[ADP 실기] (테스트 완료, 학습 데이터) 파이썬 비정형 텍스트마이닝 1편

데이터 분석/ADP 자격증 공부

[ADP 실기] (테스트 완료, 학습 데이터) 파이썬 비정형 텍스트마이닝 1편 – 영문 전처리, 워드클라우드(nltk)

나르시스트 2026. 4. 6. 21:28

*파이썬 비정형 텍스트마이닝 1편 – 영문 전처리, 워드클라우드

from pandas import DataFrame, read_table
import re

from nltk.corpus import stopwords
from nltk.tag import pos_tag
import nltk
nltk.download('stopwords')  
nltk.download('averaged_perceptron_tagger')

from nltk.tokenize import WordPunctTokenizer
from nltk.tokenize import RegexpTokenizer

from collections import Counter

import matplotlib.pyplot as plt
from wordcloud import WordCloud
from IPython.display import Image as image


fi = open('기생충리뷰_eng.txt', mode='r', encoding='utf-8')
review = fi.read()

# 1. 특수 문자 제거
text = re.sub('[^A-Za-z가-힣\\s]', ' ', review)  # 숫자는 0-9 추가
print(text)

# 2. 토큰화
#tokenizer = RegexpTokenizer("[\w']+")
tokenizer = WordPunctTokenizer()
tokens = tokenizer.tokenize(text)
print(tokens)

# 3. stopwords 제거
clear_tokens = [each_word for each_word in tokens if each_word not in stopwords.words()]
print(clear_tokens)

# 4. 단어 사전 생성
count_tokens = Counter(clear_tokens)
count_tokens = count_tokens.most_common()
dictionary_text = dict(count_tokens)
print(dictionary_text)

# 5. 형태소 분석
pos_text = pos_tag(clear_tokens)
print(pos_text)

for word in pos_text: #명사
    if word[1].startswith('N'):  # 형용사 J, 동사 V, 부사 R
        print(word[0])

# 6. 빈도수 상위 키워드 막대 그래프
tdm = DataFrame.from_dict(dictionary_text, orient='index')
plt.rcParams['font.family'] = 'Malgun Gothic'
tdm.plot.bar()

# 7. 워드클라우드 생성
wordcloud = WordCloud(font_path='data/KoPubDotumLight.ttf', relative_scaling = 0.2, background_color = 'black').generate_from_frequencies(dictionary_text)
plt.figure(figsize=(10,4))
plt.imshow(wordcloud)
plt.axis('on')
plt.show()

wordcloud.to_file('기생충wc.png')
image('기생충wc.png')

#fo = open('data/기생충리뷰_수정.txt', mode='w')
#fo.write(text)

* 한글깨짐을 위해 폰트 경로를 명시함
(그 전에 폰트 관련 오류 났는데, pip install –upgrade Pillow 명령어로 해결)

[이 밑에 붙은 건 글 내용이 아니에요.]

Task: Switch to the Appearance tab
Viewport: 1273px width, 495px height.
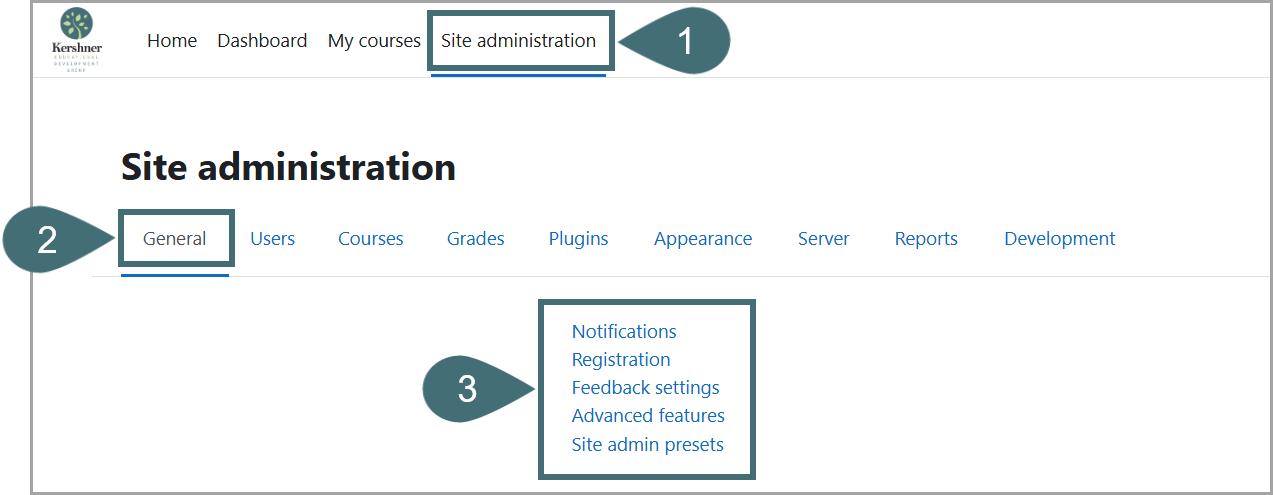Action: pos(702,239)
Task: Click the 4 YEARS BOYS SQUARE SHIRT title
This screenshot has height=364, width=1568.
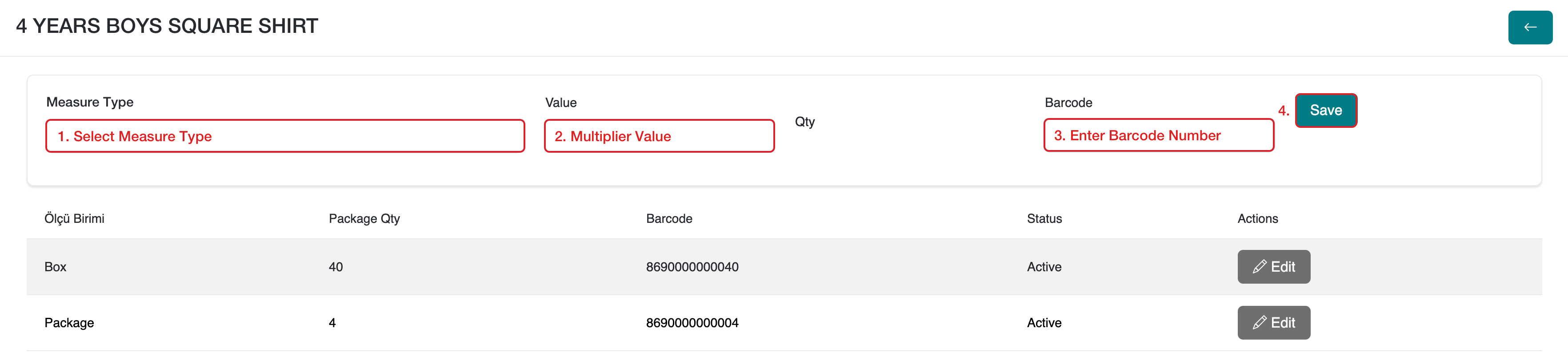Action: tap(167, 26)
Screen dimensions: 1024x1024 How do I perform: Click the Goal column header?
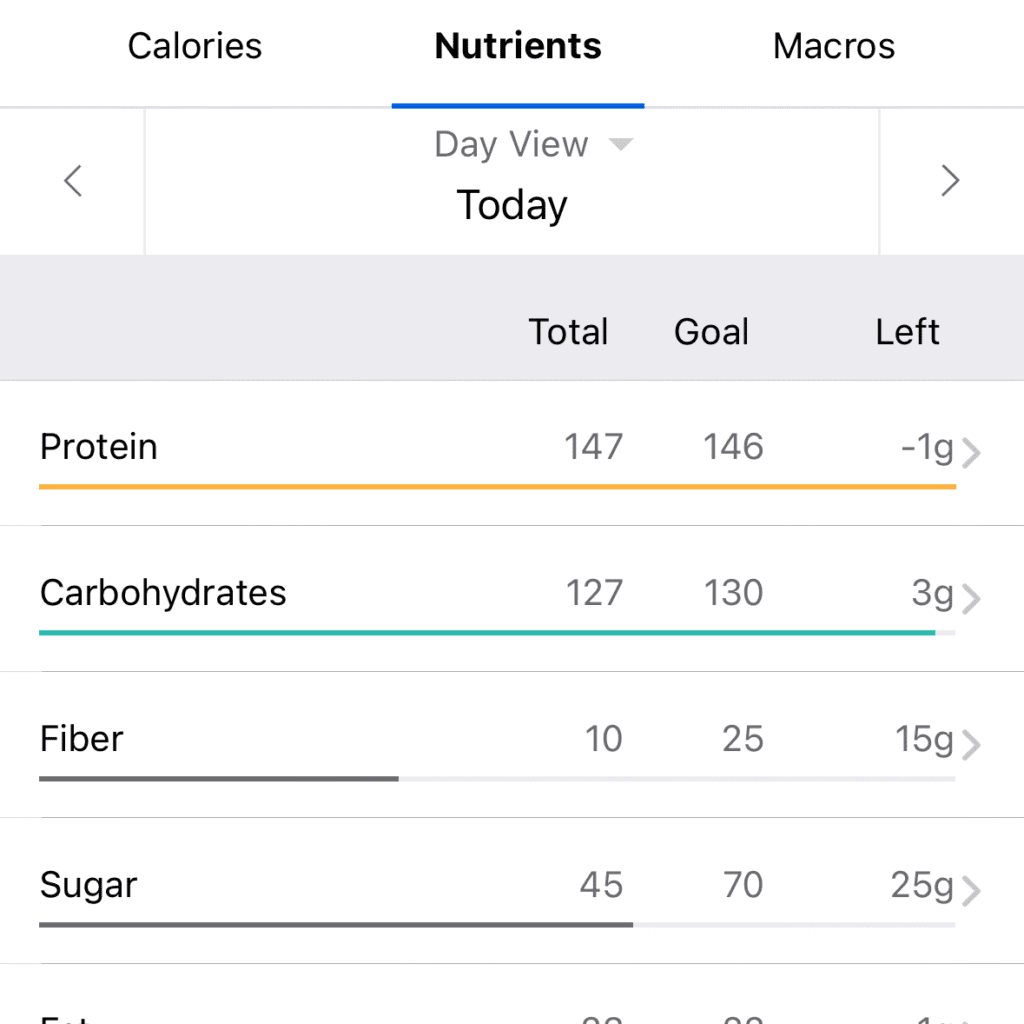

한국어는 KoNLPy 패키지를 이용하는걸 추천, but 자바 뭐시기 설정이 필요하니 패스~

*DataFrame으로 처리하는 버전 (한국어 처리도 가능)

import pandas as pd
import re
from nltk.corpus import stopwords
from nltk.tokenize import WordPunctTokenizer
from nltk.tag import pos_tag
from collections import Counter
import matplotlib.pyplot as plt
from wordcloud import WordCloud
from IPython.display import Image as image
import nltk

# NLTK 리소스 다운로드
nltk.download('stopwords')
nltk.download('averaged_perceptron_tagger')
#nltk.download('all')

# 한국어 불용어는 직접 정의
korean_stopwords = set("""#이 그 저 것 들 에 게 로 의 에서 그리고 그러나 하지만 
등 과 또한 는 은 이가 도 을 를 과 및 하고
""".split())

# 1. 파일 열기 및 읽기
fi = open('기생충리뷰_eng.txt', mode='r', encoding='utf-8')
review = fi.read()

# 2. 문단별로 분리 (두 개 이상의 줄바꿈으로 분리)
paragraphs = review.split('\n\n')

# 3. 문단 데이터를 DataFrame으로 변환
df = pd.DataFrame(paragraphs, columns=['Paragraph'])

# DataFrame에서 문단별로 텍스트 처리를 수행
def process_text(text):
    
    # 1. 특수 문자 제거
    cleaned_text = re.sub('[^A-Za-z가-힣\\s]', ' ', text)  # 숫자는 0-9 추가 가능
    
    # 2. 토큰화
    tokenizer = WordPunctTokenizer()
    tokens = tokenizer.tokenize(cleaned_text)
    
    # 3. stopwords 제거(영어와 한국어 모두 적용)
    stop_words = set(nltk.corpus.stopwords.words('english')).union(korean_stopwords)
    clear_tokens = [word for word in tokens if word.lower() not in stop_words]
    
    # 4. 단어 사전 생성
    count_tokens = Counter(clear_tokens)
    dictionary_text = dict(count_tokens.most_common())
    
    # 5. 형태소 분석
    pos_text = pos_tag(clear_tokens)
    
    # 명사만 추출 (또는 필요에 따라 다른 품사도 추가 가능)
    nouns = [word[0] for word in pos_text if word[1].startswith('N')]
    #2 nouns = [word for word, tag in pos_text if tag == 'Noun']

    return {
        'cleaned_text': cleaned_text,
        'tokens': tokens,
        'clear_tokens': clear_tokens,
        'dictionary_text': dictionary_text,
        'nouns': nouns
    }

# DataFrame의 각 문단에 대해 텍스트 처리 적용
df['processed'] = df['Paragraph'].apply(process_text)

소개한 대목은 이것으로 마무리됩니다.